Republicans Try To Block 4 Million Workers From Getting Overtime Protections

Salaried employees who work long hours for low pay aren’t finding much sympathy among Republicans on Capitol Hill. 

GOP lawmakers filed a resolution in Congress on Wednesday that would block the Labor Department from extending overtime protections to millions of salaried workers, a key workplace reform pursued by President Joe Biden.

Under federal law, only certain workers have a right to time-and-a-half pay when they work more than 40 hours in a week. Currently, salaried workers must earn less than $35,568 per year to be automatically entitled to the overtime pay.

A new rule from the Labor Department, finalized in April, would raise that salary threshold to $58,656 per year, bringing an estimated 4 million additional workers under the law’s protection. Employers would then have to pay those workers a premium when they work additional hours, whereas now they don’t have to pay them anything at all for that time.

The Labor Department estimates Biden's reform would transfer $1.5 billion a year from employers to employees in the form of higher wages.

But the GOP lawmakers have filed what’s known as a “resolution of disapproval” under the Congressional Review Act, which, if passed and signed into law, would nullify the reform. 

Rep. Tim Walberg (R-Mich.) sponsored the resolution in the GOP-controlled House. Forty Republican colleagues have joined him as co-sponsors as of Friday. No Democrats have signed on to the legislation.

GOP Sen. Mike Braun (Ind.) is leading the companion legislation in the Senate, where Democrats hold a threadbare majority. 

Rep.

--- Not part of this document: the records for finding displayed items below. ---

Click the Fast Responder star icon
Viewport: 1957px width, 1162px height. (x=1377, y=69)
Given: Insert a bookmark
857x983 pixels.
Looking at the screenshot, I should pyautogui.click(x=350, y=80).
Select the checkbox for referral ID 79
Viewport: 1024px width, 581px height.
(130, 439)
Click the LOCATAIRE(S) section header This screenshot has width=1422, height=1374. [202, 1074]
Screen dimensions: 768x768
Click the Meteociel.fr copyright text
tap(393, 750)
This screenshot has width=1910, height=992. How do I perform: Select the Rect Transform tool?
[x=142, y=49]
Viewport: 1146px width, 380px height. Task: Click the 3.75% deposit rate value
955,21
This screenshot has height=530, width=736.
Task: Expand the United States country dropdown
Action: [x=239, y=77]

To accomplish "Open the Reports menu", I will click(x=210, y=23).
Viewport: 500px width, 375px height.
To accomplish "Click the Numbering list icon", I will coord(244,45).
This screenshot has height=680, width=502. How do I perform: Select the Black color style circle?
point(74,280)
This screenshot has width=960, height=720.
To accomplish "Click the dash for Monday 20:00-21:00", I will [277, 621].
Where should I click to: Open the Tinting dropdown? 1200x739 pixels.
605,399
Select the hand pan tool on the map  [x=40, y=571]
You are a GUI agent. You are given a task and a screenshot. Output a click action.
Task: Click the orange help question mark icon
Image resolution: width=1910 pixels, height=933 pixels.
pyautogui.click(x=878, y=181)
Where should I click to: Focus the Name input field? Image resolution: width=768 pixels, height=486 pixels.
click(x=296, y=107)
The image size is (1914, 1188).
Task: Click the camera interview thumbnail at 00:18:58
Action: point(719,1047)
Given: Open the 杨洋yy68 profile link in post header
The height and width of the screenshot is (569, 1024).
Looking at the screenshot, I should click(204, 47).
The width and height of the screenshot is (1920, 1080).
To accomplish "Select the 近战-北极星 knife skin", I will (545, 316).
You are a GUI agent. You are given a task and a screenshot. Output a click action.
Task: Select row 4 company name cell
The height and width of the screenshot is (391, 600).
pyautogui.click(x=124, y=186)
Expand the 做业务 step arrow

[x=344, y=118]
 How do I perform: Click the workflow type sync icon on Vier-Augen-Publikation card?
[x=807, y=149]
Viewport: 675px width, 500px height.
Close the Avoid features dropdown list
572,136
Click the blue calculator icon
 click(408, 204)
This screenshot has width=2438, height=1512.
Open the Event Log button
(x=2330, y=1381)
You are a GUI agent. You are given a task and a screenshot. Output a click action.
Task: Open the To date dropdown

Tim Walberg is leading the House effort to block Biden's overtime reforms.
Rep. Tim Walberg is leading the House effort to block Biden's overtime reforms. Bill Clark via Getty Images

Republicans have used the Congressional Review Act to kill progressive reforms before, most notably at the end of Barack Obama’s presidency. 

This particular effort has slim chances of succeeding, since the legislation would face a Biden veto threat if it managed to pass both chambers. And regardless of the maneuvers in Washington, Biden’s overtime reforms face the possibility of being blocked in federal court. But the resolution still helps show where both parties stand on a key economic issue — worker pay — in an election year.

Business groups have come out strongly against Biden’s overtime rule and have opposed similar reforms for years, claiming they would force employers to cut jobs. But giving more employees overtime protections is popular among voters, much like the idea of raising the minimum wage.

The Labor Department estimates the reform would transfer $1.5 billion a year from employers to employees in the form of higher wages. The benefits would go disproportionately to workers who are women and people of color, according to an analysis from the Economic Policy Institute, a left-leaning think tank. 

Giving more employees overtime protections is popular among voters, much like the idea of raising the minimum wage.

But Walberg called the overtime changes “burdensome” in a statement and claimed it would lead to inflation.

“Small businesses, nonprofits, and colleges across America will now be looking at bottom lines, and then make the tough decisions to lay off valuable staff or force salaried workers into hourly positions,” he said. 

Braun argued that overtime decisions should be left to the bosses. “If the free market sets the price of labor, opportunity and prosperity are the result,” he said. 

Overtime protections in the U.S. stretch back to the Great Depression, when the right to time-and-a-half pay was first enshrined in law. The idea was to prevent employers from overworking their employees, and to spread more work around during a time of high unemployment. If a company would have to pay a premium to work someone overtime, the thinking went, then the employer might choose to hire another worker to cover the additional hours.

But the law has gone long stretches without being updated, and so fewer employees as a share of the broader workforce now enjoy overtime rights compared with decades ago. 

The Labor Department said when it announced the proposed reforms that it was trying to rectify “outdated and out-of-sync rules” that leave many low-paid salaried employees — retail store managers in particular — working lots of extra hours with nothing to show for it.